> Work order: Write out exactly the lines between the line containing "Given: Open the Seven Monkeys release title" and the end of the records, counting both ends, and leave out all pictures.

> Source information:
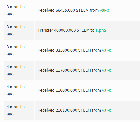Click the 'Transfer 400000.000 STEEM' transaction text
Screen dimensions: 140x122
(x=64, y=30)
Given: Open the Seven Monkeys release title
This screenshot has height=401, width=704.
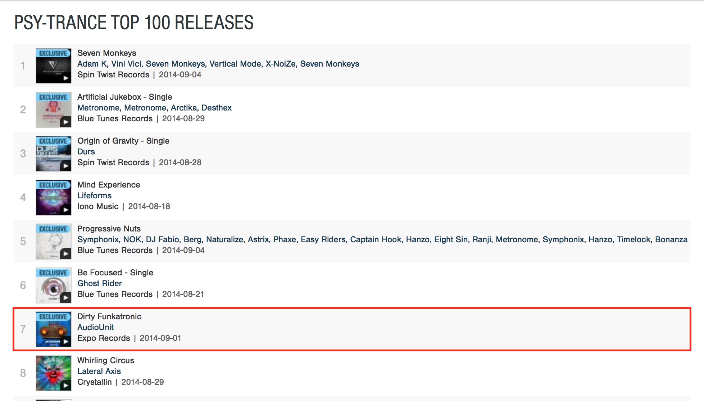Looking at the screenshot, I should coord(106,53).
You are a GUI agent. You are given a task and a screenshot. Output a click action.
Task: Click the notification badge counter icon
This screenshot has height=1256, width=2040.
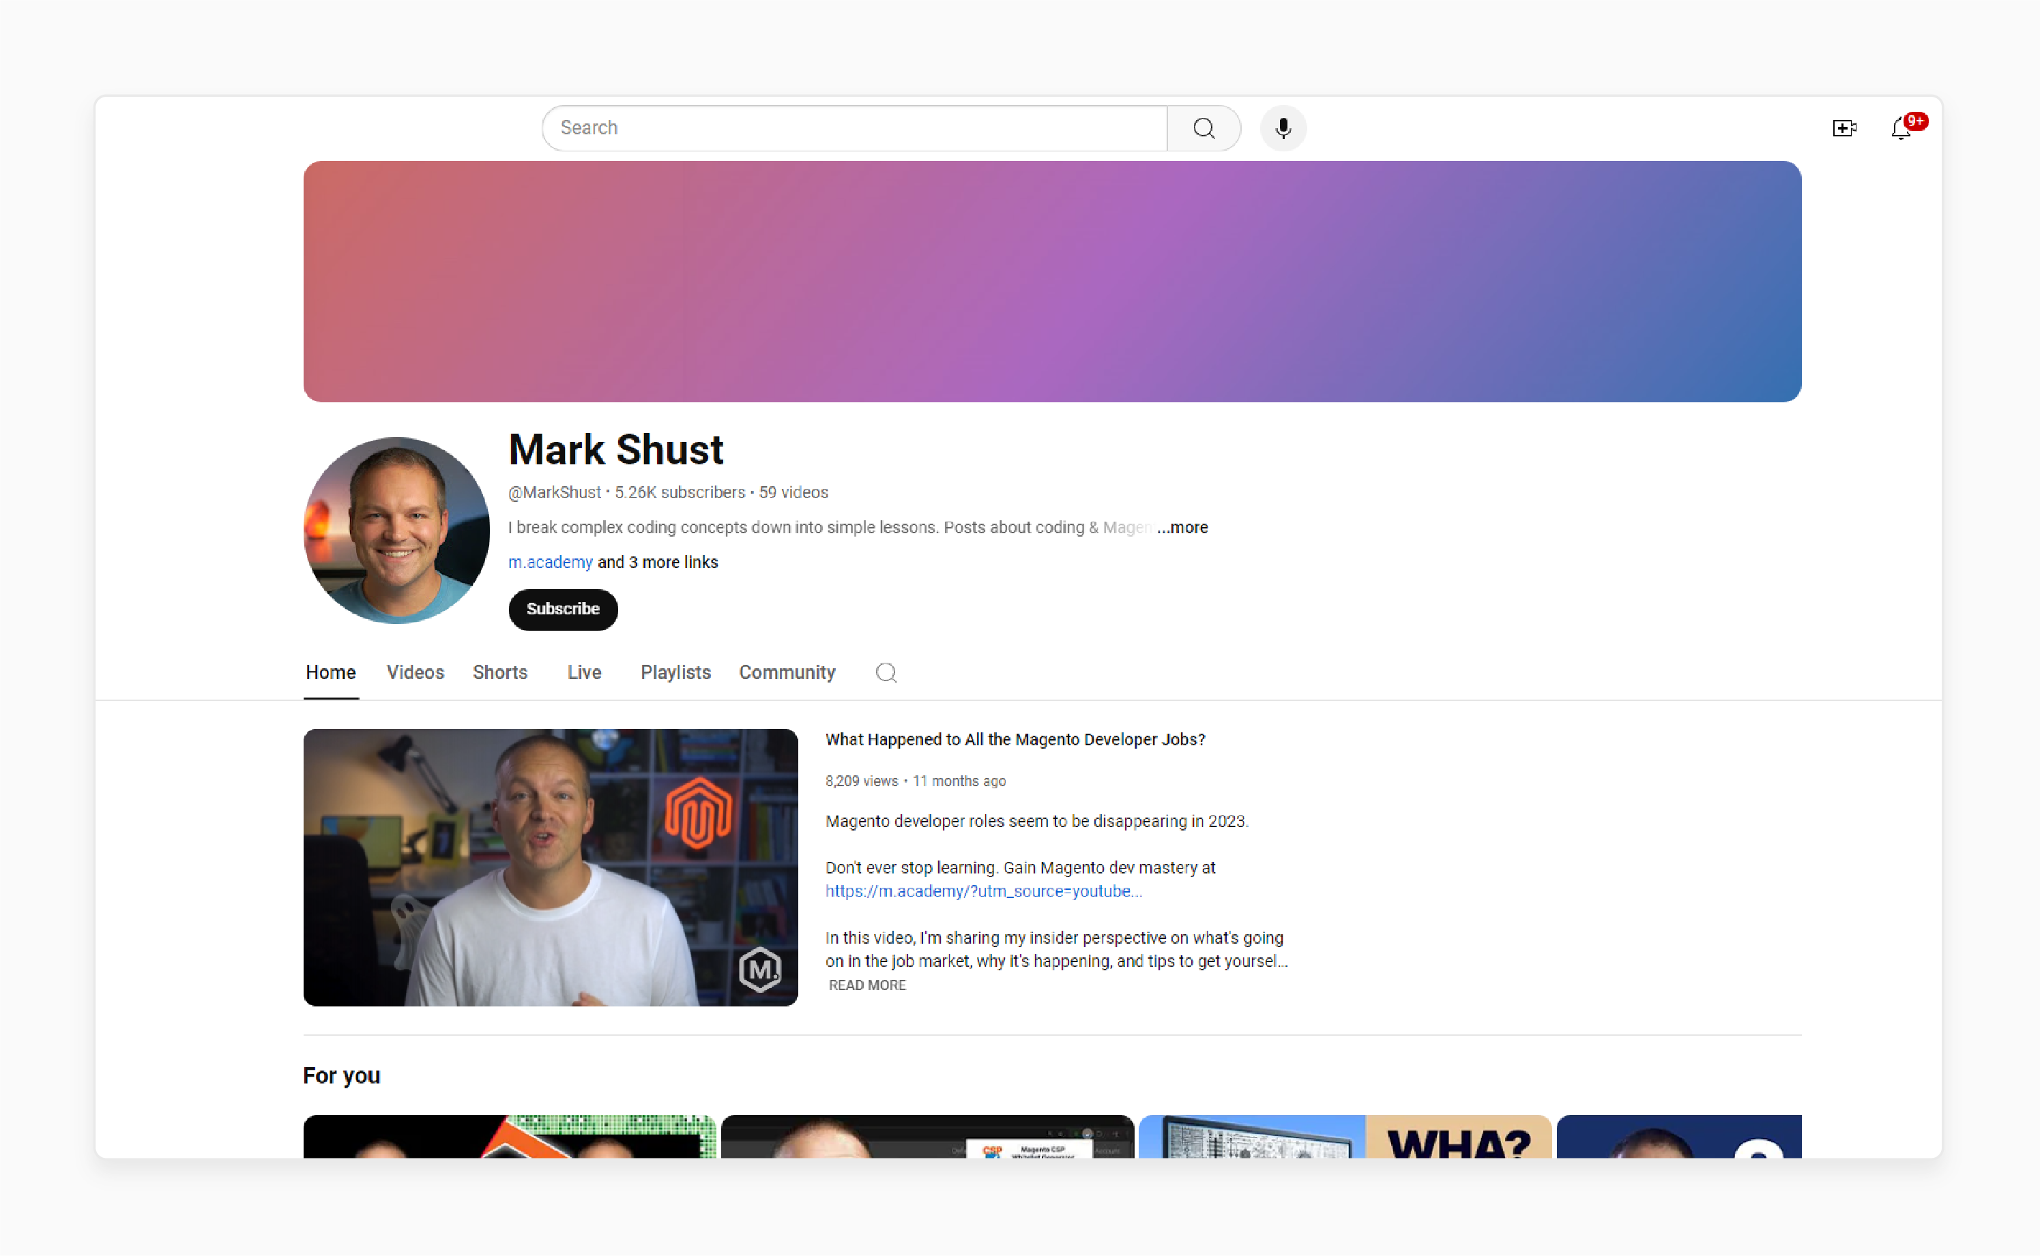click(1916, 120)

> Finished task:
Given: Open the Seven Monkeys release title
This screenshot has height=401, width=704.
Looking at the screenshot, I should coord(106,53).
You are a GUI agent. You are given a task and a screenshot. Output a click action.
Task: Click the notification badge counter icon
This screenshot has height=1256, width=2040.
click(1916, 120)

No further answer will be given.